Start of TEXT PROVIDED

Cell Culture. Wild-type CEM cells (human leukemia cell line; American Type Culture Collection, Manassas, VA), dCK-deficient CEM cells, which were generously provided by Dr. Jan Balzarini (Rega Institute for Medical Research, Leuven, Belgium), and HCT-116 cells (human colon cancer cell line; National Cancer Institute tumor repository, Bethesda, MD) were grown in RPMI 1640 medium (Invitrogen, Carlsbad, CA) containing 10% fetal bovine serum (Atlanta Biologicals, Norcross, GA), 1 mg/ml sodium bicarbonate, 10 U/ml penicillin, 10 µg/ml streptomycin, and 50 µg/ml gentamycin. Cell numbers of wild-type and dCK-deficient CEM cells were determined with a Coulter counter, and the concentration of compound that resulted in inhibition of cell growth by 50% over a 72-h incubation period was determined (IC₅₀).

Purification of Deoxycytidine Kinase. dCK was partially purified from both CEM and HCT-116 cells as described by Datta et al. (1989) with some modifications. Briefly, CEM or HCT-116 cell pellets were homogenized in 3 to 5 volumes of 50 mM Tris (pH 7.5), 0.5 mM EDTA, 5 mM dithiothreitol, and 1 mM phenylmethylsulfonyl fluoride. The suspension was centrifuged at 40,000 rpm for 1 h, and the supernatant fluid was dialyzed against the homogenization buffer containing 30% glycerol. The crude extract was applied onto a 1-ml HiTrap Q Sepharose HP anion exchange column (Amersham Biosciences, Inc., Piscataway, NJ) that had been equilibrated with the homogenization buffer containing 5% glycerol (running buffer), and the protein was eluted using a step gradient of 200, 250, 300, and 1000 mM KCl in the running buffer (5 ml each). dCK eluted with the 250 mM KCl wash. Active fractions were pooled and dialyzed against the running buffer. Glycerol sufficient to yield 30% (v/v) was added, and the sample was stored at 85°C. This procedure removed 97% of the cellular protein and resulted in an increase in specific activity of approximately 10-fold. dThd kinase (Parker et al., 1995), UMP/CMP kinase, and nucleotide phosphatase activities were not detected in the enzyme preparation. To measure UMP/CMP kinase activity, [³H]dCyd and its phosphorylated metabolites generated in dCK assay were separated from each other by chromatography on a Partisil SAX column (Thermo Hypersil, Keystone Scientific Operations, Bellefonte, PA). The column was washed with a 50-min linear gradient from 5 (pH 2.8) to 750 mM NH₄H₂PO₄ (pH 3.7) buffer with a flow rate of 2 ml/min. One-minute fractions were collected from the column and counted for radioactivity.

End of TEXT PROVIDED
Start of DATA FOR REVIEW

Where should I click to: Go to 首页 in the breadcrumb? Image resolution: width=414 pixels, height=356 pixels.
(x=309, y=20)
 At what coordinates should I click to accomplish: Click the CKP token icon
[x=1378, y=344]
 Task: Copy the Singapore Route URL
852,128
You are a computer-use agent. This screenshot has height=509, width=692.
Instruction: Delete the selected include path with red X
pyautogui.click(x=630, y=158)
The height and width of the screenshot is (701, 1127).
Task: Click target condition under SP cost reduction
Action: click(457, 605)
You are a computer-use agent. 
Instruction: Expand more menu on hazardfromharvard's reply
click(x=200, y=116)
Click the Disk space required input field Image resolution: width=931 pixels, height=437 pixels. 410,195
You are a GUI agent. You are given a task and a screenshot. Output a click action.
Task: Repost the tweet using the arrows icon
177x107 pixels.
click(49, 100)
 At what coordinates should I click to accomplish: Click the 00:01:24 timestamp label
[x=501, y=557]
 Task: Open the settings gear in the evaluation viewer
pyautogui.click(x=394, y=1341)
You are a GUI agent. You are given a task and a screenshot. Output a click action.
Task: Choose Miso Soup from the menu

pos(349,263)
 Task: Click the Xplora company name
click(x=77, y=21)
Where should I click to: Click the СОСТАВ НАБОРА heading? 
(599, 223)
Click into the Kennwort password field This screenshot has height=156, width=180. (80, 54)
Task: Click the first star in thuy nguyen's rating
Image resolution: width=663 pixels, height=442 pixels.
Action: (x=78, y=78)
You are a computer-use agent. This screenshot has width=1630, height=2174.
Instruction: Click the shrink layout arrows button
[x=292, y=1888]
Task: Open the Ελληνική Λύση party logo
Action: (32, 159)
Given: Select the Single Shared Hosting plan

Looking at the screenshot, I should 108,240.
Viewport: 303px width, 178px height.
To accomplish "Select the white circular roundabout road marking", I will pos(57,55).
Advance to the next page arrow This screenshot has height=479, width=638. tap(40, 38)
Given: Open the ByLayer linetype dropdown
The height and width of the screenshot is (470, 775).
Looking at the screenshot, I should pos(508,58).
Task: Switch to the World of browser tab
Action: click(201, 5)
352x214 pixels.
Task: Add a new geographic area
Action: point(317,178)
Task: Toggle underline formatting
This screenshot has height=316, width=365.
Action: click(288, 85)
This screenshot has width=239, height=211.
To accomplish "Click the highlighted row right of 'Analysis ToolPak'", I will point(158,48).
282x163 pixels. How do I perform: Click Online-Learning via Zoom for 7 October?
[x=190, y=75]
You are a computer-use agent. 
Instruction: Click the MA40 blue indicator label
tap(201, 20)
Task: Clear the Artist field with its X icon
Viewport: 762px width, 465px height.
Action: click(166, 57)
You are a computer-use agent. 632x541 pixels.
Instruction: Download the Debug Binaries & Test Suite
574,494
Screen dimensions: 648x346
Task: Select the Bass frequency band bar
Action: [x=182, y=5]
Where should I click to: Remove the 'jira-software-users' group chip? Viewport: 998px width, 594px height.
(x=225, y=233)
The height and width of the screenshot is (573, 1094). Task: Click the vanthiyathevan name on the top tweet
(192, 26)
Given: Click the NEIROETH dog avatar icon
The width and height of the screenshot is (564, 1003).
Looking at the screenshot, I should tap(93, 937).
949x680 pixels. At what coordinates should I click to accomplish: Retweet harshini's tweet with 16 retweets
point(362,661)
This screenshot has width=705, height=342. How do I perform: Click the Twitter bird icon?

End of DATA FOR REVIEW

* **ACTIVITY 1**:
In the methods text:
(a) Who provided the dCK-deficient CEM cells?
(b) Which KCl wash eluted dCK?
(c) What flow rate was used on the Partisil SAX column?
* **ACTIVITY 2**: Rewrite everything from "Cell Culture. Wild-type" down to "was determined (IC₅₀)." in the methods text, swapping "Coulter counter" for "hemocytometer".

* **RESULT 1**:
(a) Dr. Jan Balzarini (Rega Institute for Medical Research, Leuven, Belgium)
(b) The 250 mM KCl wash
(c) 2 ml/min

* **RESULT 2**:
Cell Culture. Wild-type CEM cells (human leukemia cell line; American Type Culture Collection, Manassas, VA), dCK-deficient CEM cells, which were generously provided by Dr. Jan Balzarini (Rega Institute for Medical Research, Leuven, Belgium), and HCT-116 cells (human colon cancer cell line; National Cancer Institute tumor repository, Bethesda, MD) were grown in RPMI 1640 medium (Invitrogen, Carlsbad, CA) containing 10% fetal bovine serum (Atlanta Biologicals, Norcross, GA), 1 mg/ml sodium bicarbonate, 10 U/ml penicillin, 10 µg/ml streptomycin, and 50 µg/ml gentamycin. Cell numbers of wild-type and dCK-deficient CEM cells were determined with a hemocytometer, and the concentration of compound that resulted in inhibition of cell growth by 50% over a 72-h incubation period was determined (IC₅₀).